33.     Initially, there had also been disagreement on whether the approval of the terms of a statement and the assessment of damages were matters for a judge or a jury. Although the Plaintiff brought a motion for directions pursuant to Order 1 B rules 4 (1) and (2) in relation to those questions and in relation to the adequacy of measures, the only substantive question addressed was the meaning of ‘the court’ for the purposes of  the assessment of damages and the approval of the terms of a statement of correction and apology, this notwithstanding the terms of the notice of motion and the averments made in the affidavit sworn to ground the application which extended to all issues.
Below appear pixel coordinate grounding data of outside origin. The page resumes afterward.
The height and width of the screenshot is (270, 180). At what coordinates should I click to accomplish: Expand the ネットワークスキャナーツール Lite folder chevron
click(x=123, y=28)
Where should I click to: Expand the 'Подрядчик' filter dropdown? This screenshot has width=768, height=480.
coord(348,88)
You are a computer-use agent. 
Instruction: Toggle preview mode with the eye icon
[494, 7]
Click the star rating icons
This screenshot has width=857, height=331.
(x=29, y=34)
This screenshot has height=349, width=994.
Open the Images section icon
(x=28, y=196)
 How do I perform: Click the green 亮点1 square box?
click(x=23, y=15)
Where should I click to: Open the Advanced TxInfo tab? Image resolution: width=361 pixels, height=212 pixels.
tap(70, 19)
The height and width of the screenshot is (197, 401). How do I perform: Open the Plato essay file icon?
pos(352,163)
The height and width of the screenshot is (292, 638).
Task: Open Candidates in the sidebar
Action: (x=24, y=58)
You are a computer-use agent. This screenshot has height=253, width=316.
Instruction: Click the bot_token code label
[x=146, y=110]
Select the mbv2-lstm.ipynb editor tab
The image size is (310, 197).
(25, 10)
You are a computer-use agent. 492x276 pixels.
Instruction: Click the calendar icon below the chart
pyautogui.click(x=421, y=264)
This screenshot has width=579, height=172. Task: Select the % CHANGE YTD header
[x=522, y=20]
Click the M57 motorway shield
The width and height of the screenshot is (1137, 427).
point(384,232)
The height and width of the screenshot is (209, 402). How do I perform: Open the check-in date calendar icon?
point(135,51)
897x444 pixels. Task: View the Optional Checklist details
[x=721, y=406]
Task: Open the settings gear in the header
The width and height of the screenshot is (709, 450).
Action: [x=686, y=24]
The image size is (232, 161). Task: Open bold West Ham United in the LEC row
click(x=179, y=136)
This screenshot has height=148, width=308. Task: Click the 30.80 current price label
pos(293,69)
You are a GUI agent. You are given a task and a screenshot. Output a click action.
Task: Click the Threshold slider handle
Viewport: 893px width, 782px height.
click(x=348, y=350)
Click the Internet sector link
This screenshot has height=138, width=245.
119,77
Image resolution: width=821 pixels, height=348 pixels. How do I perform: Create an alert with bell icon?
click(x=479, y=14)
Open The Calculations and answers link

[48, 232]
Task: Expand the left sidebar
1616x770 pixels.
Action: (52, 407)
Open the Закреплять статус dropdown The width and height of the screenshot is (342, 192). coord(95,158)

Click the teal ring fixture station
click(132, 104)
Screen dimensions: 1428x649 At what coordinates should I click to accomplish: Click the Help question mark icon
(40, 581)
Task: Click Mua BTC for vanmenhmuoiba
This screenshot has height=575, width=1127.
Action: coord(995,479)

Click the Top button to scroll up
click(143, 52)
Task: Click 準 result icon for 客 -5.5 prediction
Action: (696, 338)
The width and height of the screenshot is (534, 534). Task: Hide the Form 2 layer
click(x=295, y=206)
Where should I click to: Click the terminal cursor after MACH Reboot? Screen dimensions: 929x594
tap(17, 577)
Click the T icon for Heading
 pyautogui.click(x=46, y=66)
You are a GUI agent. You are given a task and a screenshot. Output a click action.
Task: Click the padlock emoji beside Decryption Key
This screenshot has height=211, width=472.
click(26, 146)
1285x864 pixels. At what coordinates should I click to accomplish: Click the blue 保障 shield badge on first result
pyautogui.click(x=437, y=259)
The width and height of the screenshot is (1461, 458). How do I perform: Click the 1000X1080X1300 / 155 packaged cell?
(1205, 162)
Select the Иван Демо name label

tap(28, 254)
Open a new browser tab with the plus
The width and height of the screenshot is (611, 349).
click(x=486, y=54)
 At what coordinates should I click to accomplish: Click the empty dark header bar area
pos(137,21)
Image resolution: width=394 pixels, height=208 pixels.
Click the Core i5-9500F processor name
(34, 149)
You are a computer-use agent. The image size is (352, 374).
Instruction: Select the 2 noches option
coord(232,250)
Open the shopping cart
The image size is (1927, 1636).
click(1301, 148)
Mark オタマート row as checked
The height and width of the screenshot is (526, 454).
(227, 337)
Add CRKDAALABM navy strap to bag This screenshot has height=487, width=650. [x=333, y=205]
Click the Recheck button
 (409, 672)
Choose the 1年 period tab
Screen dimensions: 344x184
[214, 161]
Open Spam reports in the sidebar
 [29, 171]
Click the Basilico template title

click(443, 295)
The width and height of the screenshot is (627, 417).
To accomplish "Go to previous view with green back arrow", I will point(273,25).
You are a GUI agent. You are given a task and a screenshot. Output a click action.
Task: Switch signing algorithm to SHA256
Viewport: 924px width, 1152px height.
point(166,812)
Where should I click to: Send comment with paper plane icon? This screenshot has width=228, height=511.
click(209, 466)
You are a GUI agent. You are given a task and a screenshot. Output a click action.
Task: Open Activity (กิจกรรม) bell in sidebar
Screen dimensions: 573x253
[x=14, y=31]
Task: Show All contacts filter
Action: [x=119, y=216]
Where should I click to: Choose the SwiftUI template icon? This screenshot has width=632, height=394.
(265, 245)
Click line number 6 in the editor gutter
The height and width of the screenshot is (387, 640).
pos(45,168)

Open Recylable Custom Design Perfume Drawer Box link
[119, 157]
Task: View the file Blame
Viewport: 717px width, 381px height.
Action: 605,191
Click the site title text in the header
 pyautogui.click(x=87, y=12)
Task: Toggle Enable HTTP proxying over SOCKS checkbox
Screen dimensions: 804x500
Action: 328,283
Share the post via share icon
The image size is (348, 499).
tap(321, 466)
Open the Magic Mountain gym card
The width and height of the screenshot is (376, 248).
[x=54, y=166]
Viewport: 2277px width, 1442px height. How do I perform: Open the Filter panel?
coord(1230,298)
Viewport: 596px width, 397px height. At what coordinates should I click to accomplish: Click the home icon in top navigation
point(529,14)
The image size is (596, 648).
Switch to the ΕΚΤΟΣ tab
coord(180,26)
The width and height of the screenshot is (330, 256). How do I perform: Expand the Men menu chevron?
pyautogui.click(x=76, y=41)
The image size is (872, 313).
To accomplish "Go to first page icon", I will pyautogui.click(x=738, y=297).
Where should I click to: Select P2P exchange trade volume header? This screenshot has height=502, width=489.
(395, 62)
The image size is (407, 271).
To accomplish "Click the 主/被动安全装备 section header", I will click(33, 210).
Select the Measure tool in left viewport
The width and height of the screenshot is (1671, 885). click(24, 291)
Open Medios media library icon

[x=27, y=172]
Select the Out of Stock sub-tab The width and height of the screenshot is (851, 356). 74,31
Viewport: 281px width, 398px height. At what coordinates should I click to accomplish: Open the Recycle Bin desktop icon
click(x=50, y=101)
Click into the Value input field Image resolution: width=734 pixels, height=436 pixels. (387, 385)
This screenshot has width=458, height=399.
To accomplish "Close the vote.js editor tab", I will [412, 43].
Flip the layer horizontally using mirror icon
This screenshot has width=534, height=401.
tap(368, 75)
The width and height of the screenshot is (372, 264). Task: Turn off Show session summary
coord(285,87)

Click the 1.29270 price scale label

Although the proposition is no longer advanced, the Plaintiff’s contention that approval of the terms of the statement was also a matter for the Jury was maintained in correspondence until January 2019.

34.     It is significant in the context of the issues which the Court has to determine that by letters dated the 7th and 30th January 2019, the Defendant’s solicitors intimated that unless agreement could be reached on the measures to be undertaken the Defendant would move  to have the final proposed correction and apology approved by the Court at the commencement of proceedings : although the differences remained unresolved there was no demur by the Plaintiff to the proposed course of action.

35.     As mentioned earlier, the contention advanced on behalf of the Plaintiff is that the application is procedurally defective to the point that it is now too late to seek leave and that although the various apologies exchanged between the parties will be before the jury, the case must proceed on the premise that there is no apology,  the absence of which is an aggravating factor to be taken into account in the assessment of damages.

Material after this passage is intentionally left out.